According to the Associated Press, Joe Biden won the 2020 election all the way back on last Saturday, thanks to states like Pennsylvania and Georgia. If you ask President Trump, however, no decision has been made and he “won” a “rigged” election.
The whole thing has been a bit of a mess, if we’re being honest, and rumors from deep within the White House seem to insinuate that President Trump fully understands the state of play, and may be playing up his resistance to the results in order to position himself as a highly controversial figure when he makes the almost-inevitable transition to the media landscape.
As such, Joe Biden is putting together an administration without access to the normal transitionary funds and resources.
One of the latest to join his team is a strong advocate for the controversial idea of reparations.
Mehrsa Baradaran, a professor at the University of California, Irvine School of Law, is helping Biden prepare to “hit the ground running on Day One” as a member of his Department of the Treasury agency review team.

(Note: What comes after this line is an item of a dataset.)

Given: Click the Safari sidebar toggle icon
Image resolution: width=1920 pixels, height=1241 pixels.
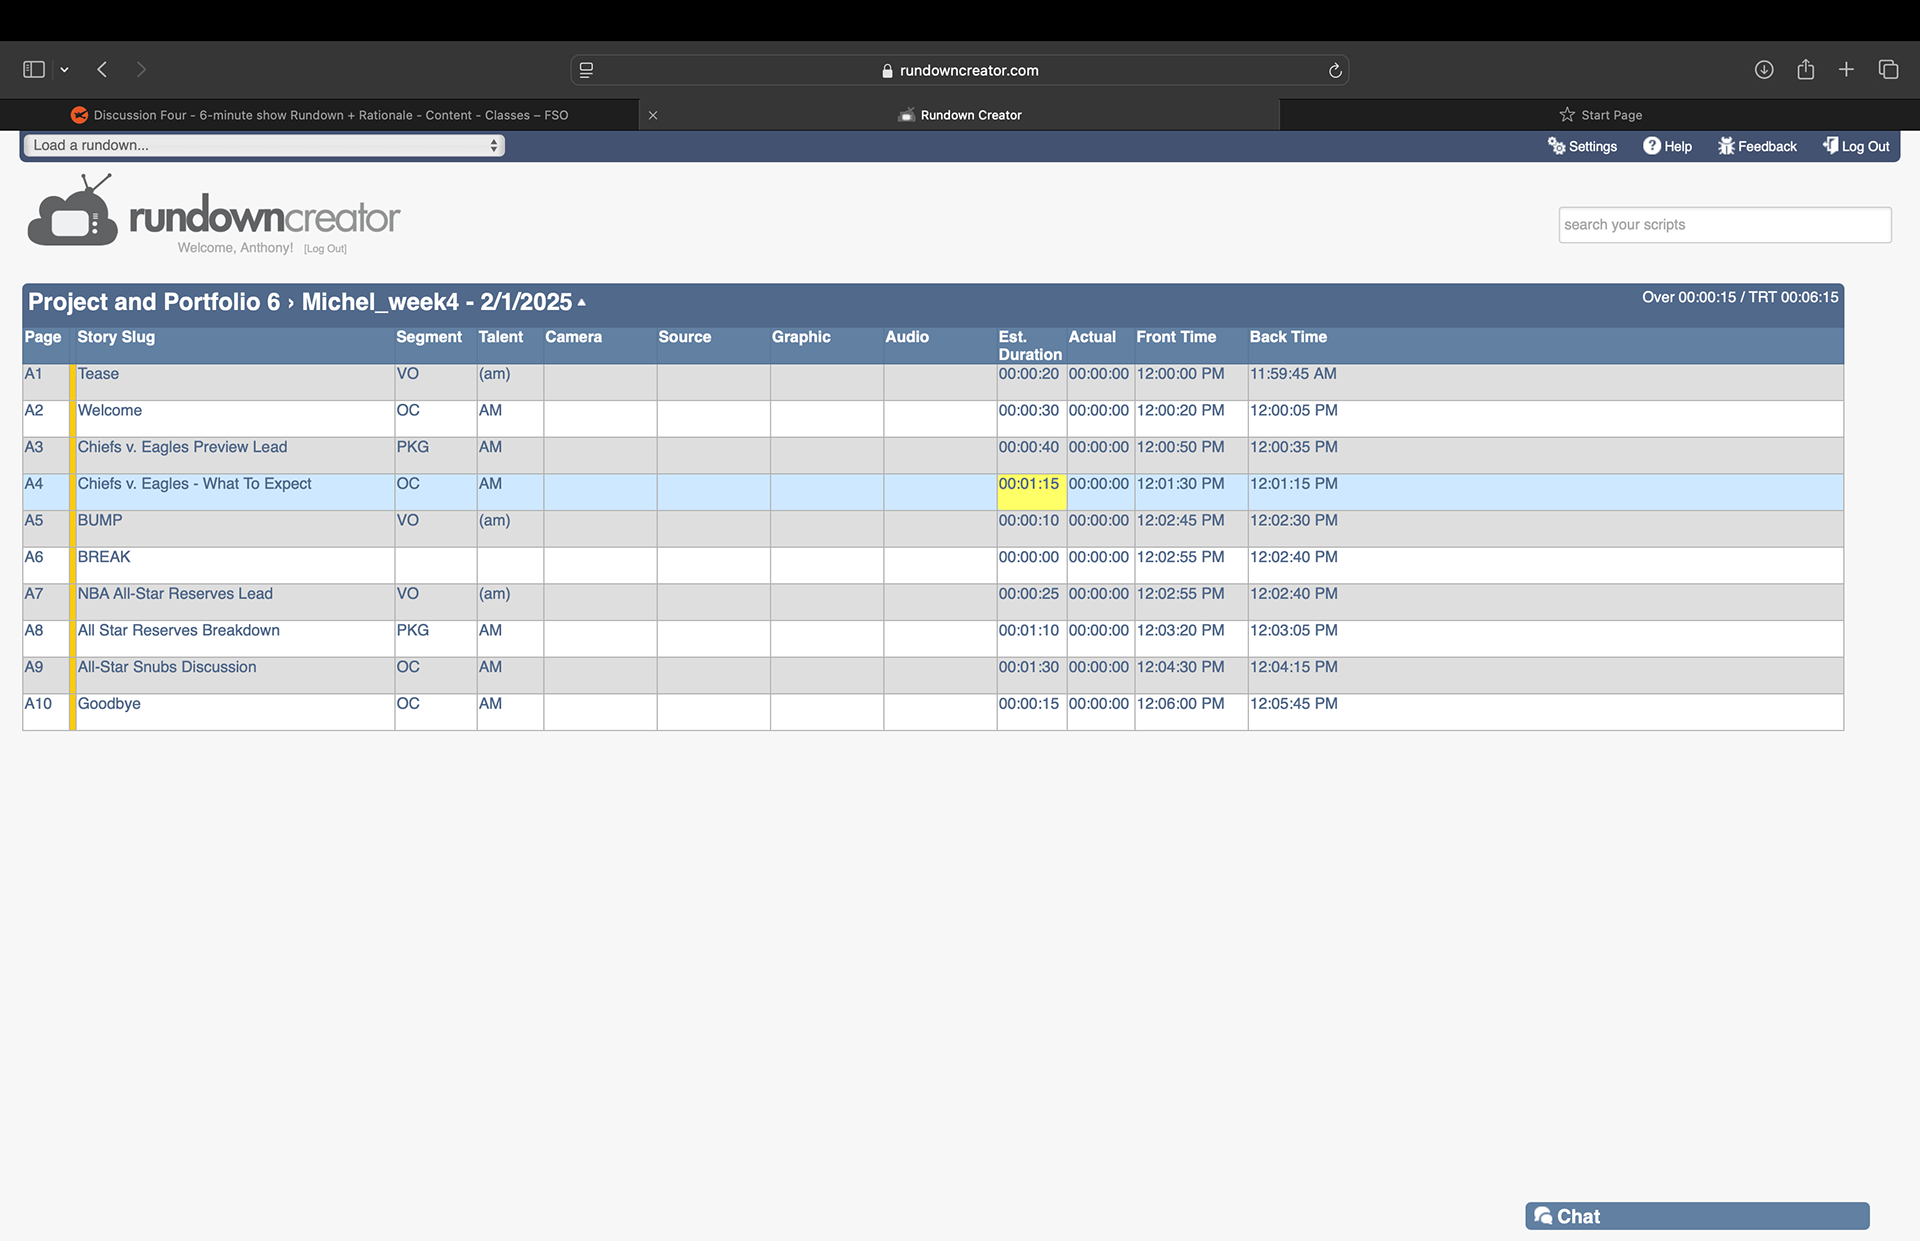Looking at the screenshot, I should pos(34,69).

Baradaran is an outspoken advocate of reparations for black Americans, both as a means of correcting “white supremacy” and closing the racial wealth gap.

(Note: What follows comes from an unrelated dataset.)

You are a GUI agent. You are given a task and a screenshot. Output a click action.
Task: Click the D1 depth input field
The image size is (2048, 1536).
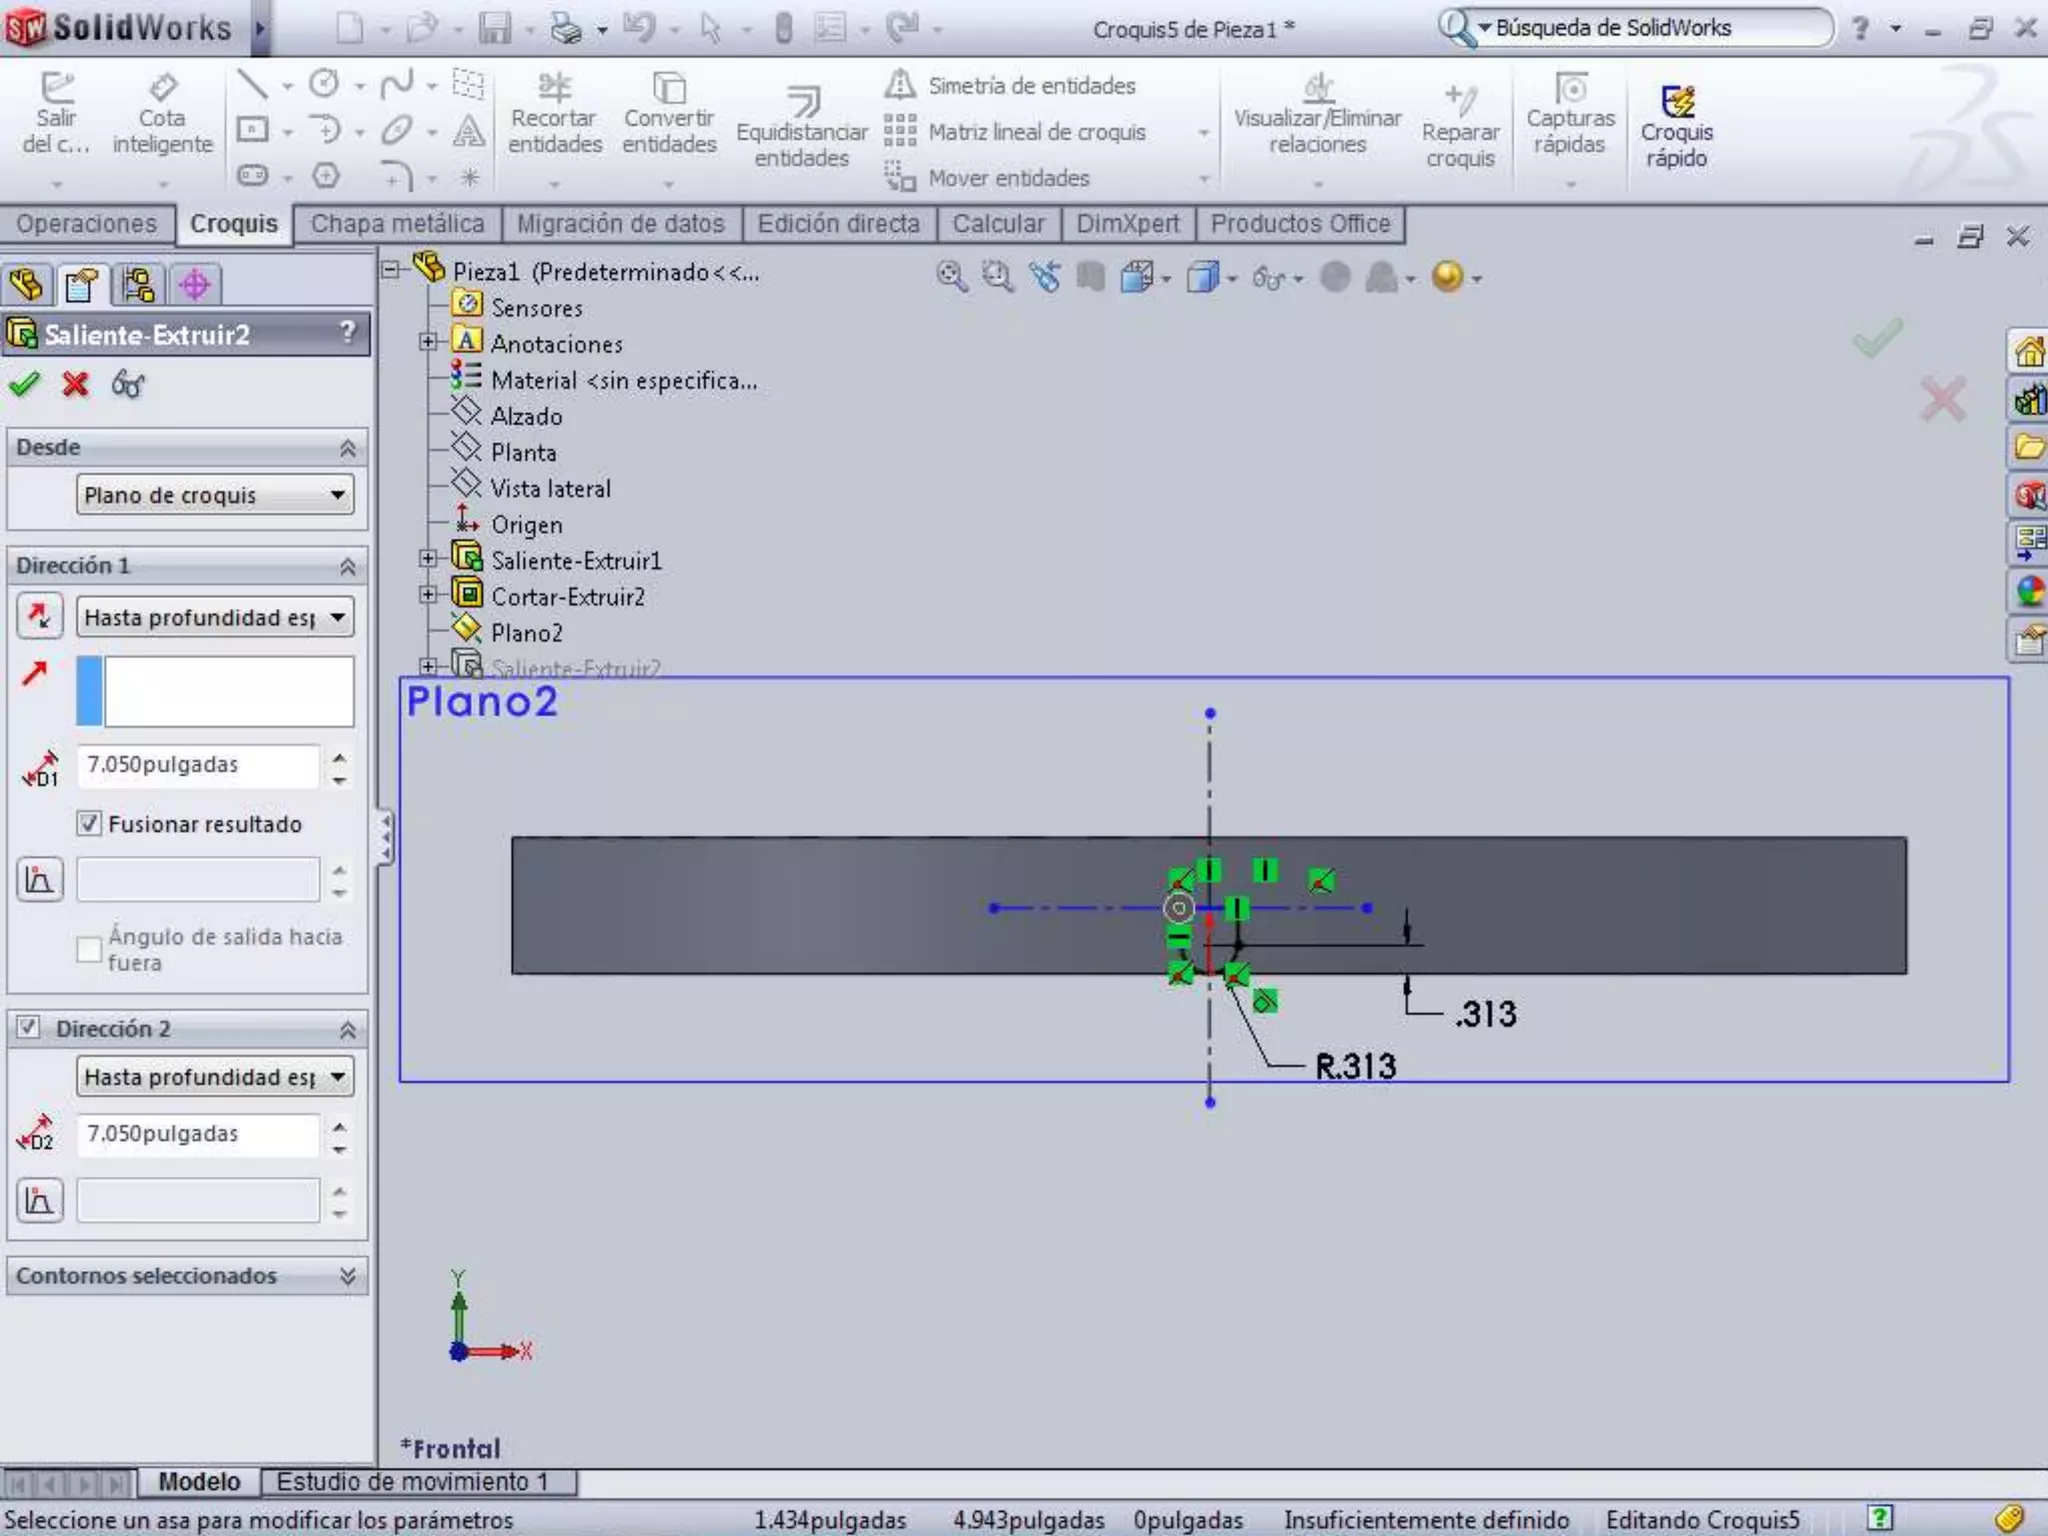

Biden and Sen. Kamala Harris (D., Calif.) dodged questions about reparations throughout the 2020 cycle. Baradaran took note of their refusal to stake out a firm stance on the issue. “Dear Kamala, Reparations or go home,” she wrote in June 2019. “Biden just dodged that reparations question like a much nimbler and younger man,” she said in December 2019, referencing a Democratic primary debate.
And that’s not all.
In her 2017 book The Color of Money: Black Banks and the Racial Wealth Gap, Baradaran argues that closing the racial wealth gap requires acknowledging past wrongs and providing compensation for damages. “A reparations program could take many forms from simple cash payments or baby bonds to more complex schemes such as subsidized college tuition, basic income, housing vouchers, or subsidized mortgage credit,” she writes. Baradaran’s book inspired Netflix to donate $100 million to organizations that “support Black communities.”
The idea of providing reparations to the descendants of slaves has been a part of the American political discourse for some time, but has received intense pushback from a great many voters.